Keep Lowndes/Valdosta Beautiful has worked to live up to its name for about 20 years.
Under the direction of H. Aaron Strickland, KLVB coordinates clean-up activities from neighborhood beautification through Make-A-Difference Day and the Great American Cleanup to waterways in the Rivers Alive program.
KLVB coordinates Bring One to the Chipper, the annual program that keeps Christmas trees out of the landfill; recycling programs in South Georgia schools; recognition awards for beautiful businesses; electronics recycling events and more.
“From litter pickup to recycling education, KLVB strives to fulfill its mission statement: ‘to promote environmental stewardship and beautification by empowering individuals through public education,’” according to a recent KLVB statement. “That’s why you’ll find KLVB appearing at local events such as Arbor Day, the Azalea Festival, Earth Day and VSU’s The Happening.”
KLVB estimates it has removed 2.6 million pounds of trash and recycled electronics off the roadways since July 2000.
Strickland coordinates these efforts through an army of volunteers and an unpaid board of directors.
As executive director, Strickland is the only paid KLVB employee.

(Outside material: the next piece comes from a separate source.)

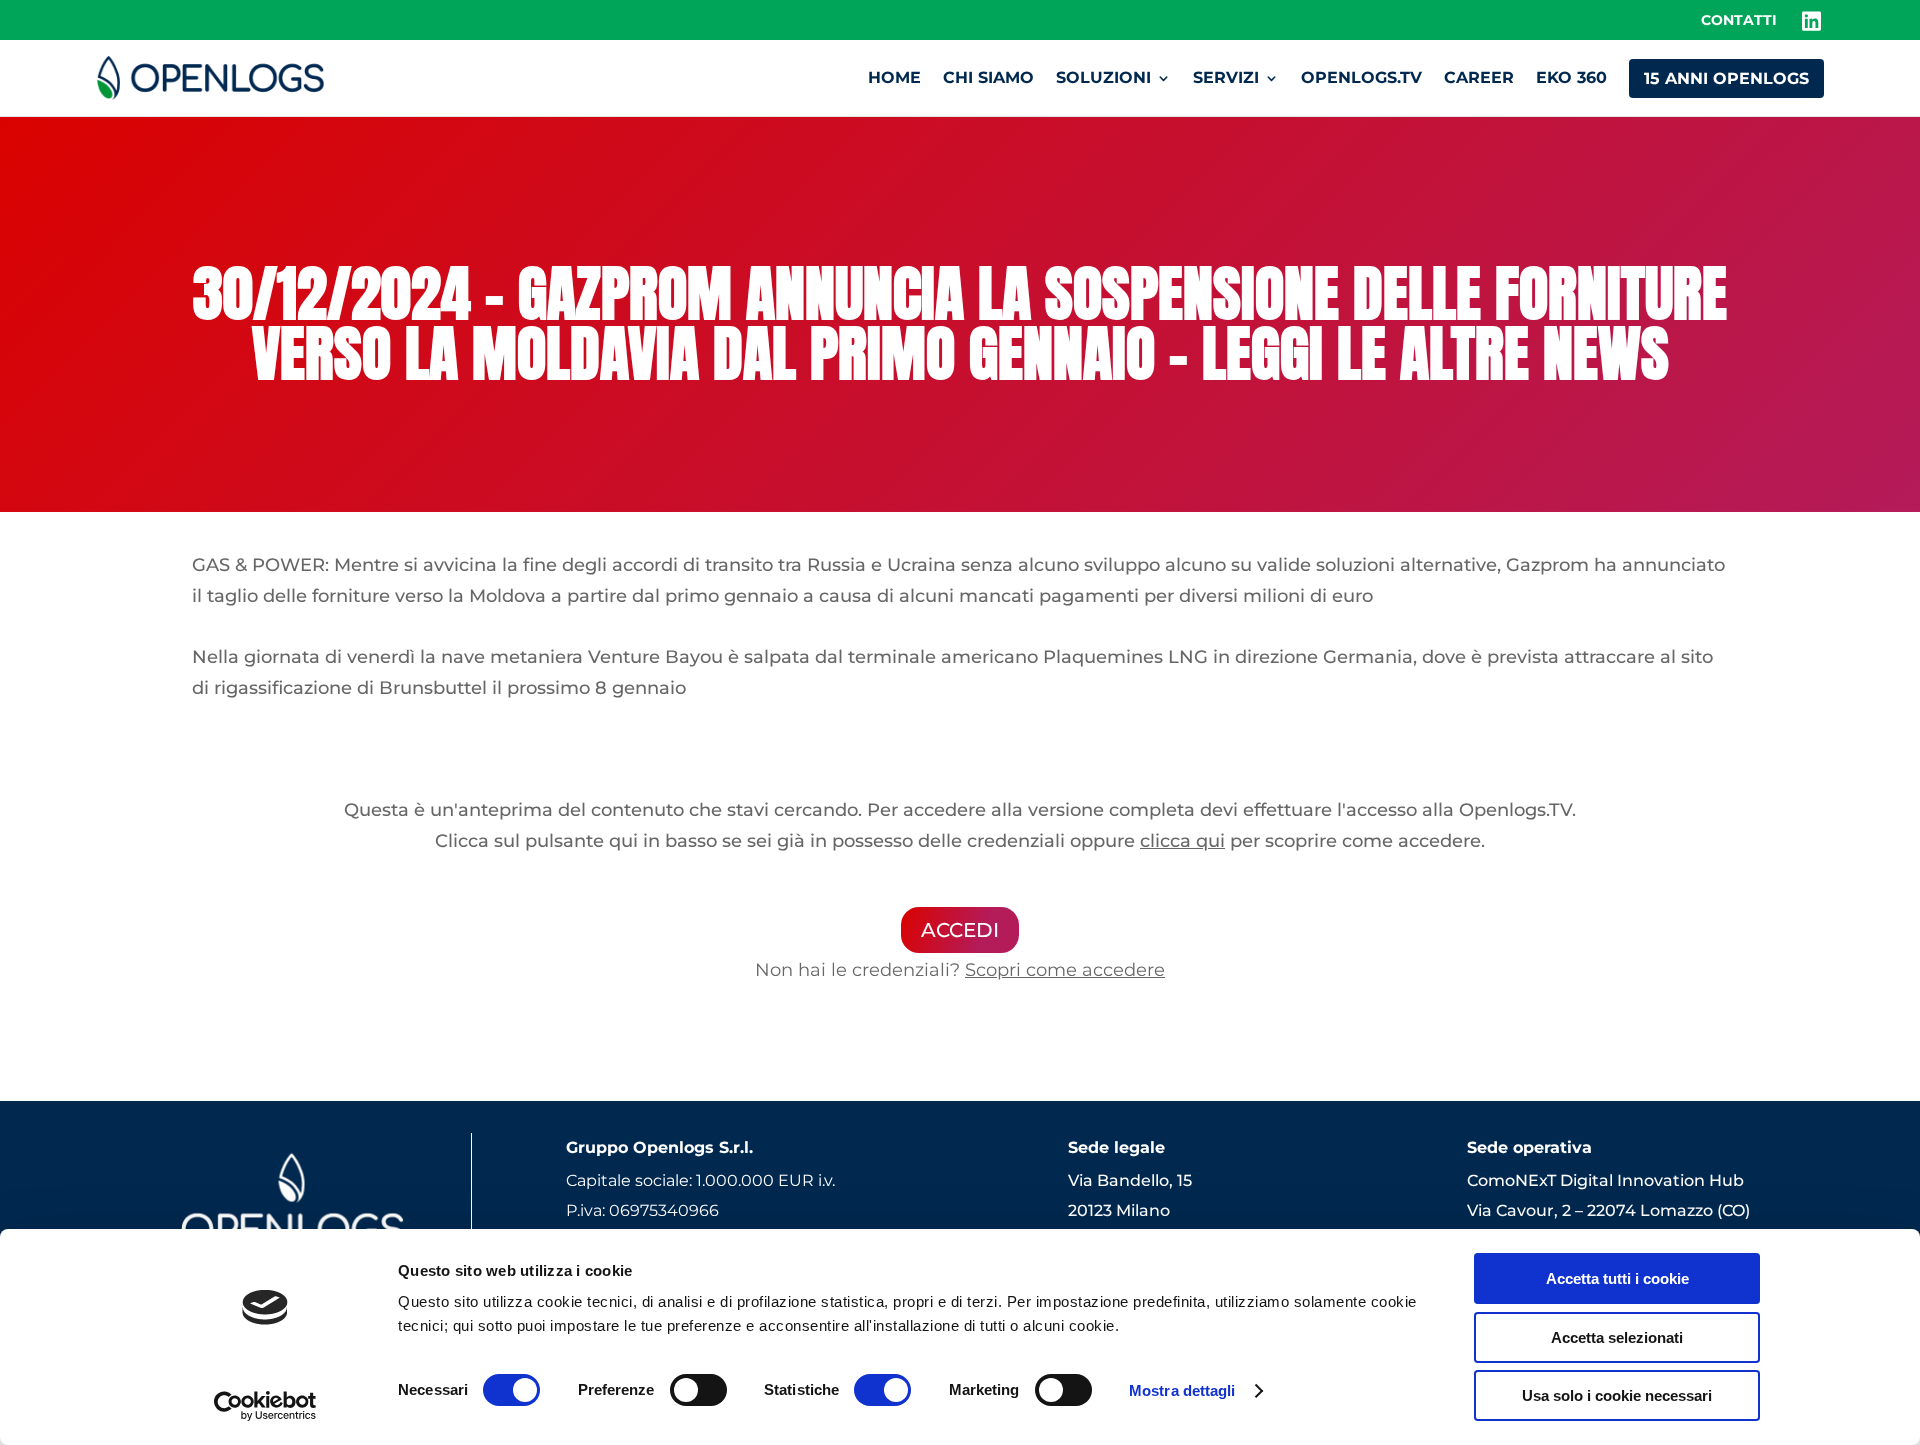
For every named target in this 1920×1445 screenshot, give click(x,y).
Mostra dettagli (1182, 1390)
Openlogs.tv (1361, 77)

His job has just become more difficult.
Last month, the Lowndes County Commission gutted the KLVB budget by $25,000. Commissioners reduced KLVB’s $60,000 line item in its budget to an annual pay out of just $35,000.

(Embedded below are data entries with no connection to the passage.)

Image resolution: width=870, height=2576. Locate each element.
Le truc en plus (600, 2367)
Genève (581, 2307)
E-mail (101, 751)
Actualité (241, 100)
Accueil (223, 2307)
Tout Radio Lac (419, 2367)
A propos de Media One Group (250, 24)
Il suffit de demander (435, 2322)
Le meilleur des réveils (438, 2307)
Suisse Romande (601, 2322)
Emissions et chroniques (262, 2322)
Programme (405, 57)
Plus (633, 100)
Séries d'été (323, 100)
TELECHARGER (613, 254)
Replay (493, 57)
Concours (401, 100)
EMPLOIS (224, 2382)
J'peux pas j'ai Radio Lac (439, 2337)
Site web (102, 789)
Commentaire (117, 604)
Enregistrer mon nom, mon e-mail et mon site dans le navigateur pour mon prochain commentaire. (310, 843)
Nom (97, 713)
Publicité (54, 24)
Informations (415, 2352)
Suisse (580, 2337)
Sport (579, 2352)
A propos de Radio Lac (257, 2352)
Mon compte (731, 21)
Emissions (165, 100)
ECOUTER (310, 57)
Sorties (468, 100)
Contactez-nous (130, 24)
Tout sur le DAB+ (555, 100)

The reduced budget means cuts in some programs and the loss of Strickland’s insurance. The entire budget has always included Strickland’s salary.
Prior to making the cut, county commissioners discussed cutting KLVB funding and implementing a new litter program during a May meeting.
Lowndes County Commissioner Scott Orenstein said during the meeting he receives a number of calls from county residents complaining about litter along the side of the roads. He said KLVB doesn’t seem to take care of illegal dumping.
“Evidently, KLVB is not meeting that need for us at all,” Orenstein said. “It’s almost misleading.”
The proposed new program would be more responsive to resident requests for litter cleanup in their neighborhoods, county officials argued during the May meeting.
The county voiced legitimate concerns. But why not simply increase funding and the purview of KLVB? Why not order county officials to enforce current litter codes?
KLVB has no enforcement powers.
And, why did the county choose to discuss KLVB funding during a public meeting? Lowndes County Commission work sessions and regular meetings usually involve simple up-down votes with little or no discussion about any topic.
We are not saying that business should be done behind closed doors. In fact, it is most disturbing that the commission just votes with little to no discussion in meeting after meeting. It begs the question when and where is the public’s business actually being deliberated?
Still the question remains, since nearly all other discussions seem to take place at some time other than in an open public meeting, why was this issue fully vetted in the open meeting?
Sadly, the KLVB budget cut smacks of politics.
It is more than a little ironic that Strickland unsuccessfully ran for a Lowndes County Commission seat last fall. The irony is county commissioners have not raised concerns about KLVB until this year – at least not during public meetings.
So, why now?
Litter is nothing new. It’s an ongoing problem. Litter pickup and litter laws do need more attention, more funding, more enforcement.
“Remember, litter will not pick up itself.”
Aaron Strickland has been using that quote for years, every time KLVB has to beg the public for volunteers.
It is a shame the county opted to focus on an unknown number of complaints rather than seriously consider the organization’s pleas for help.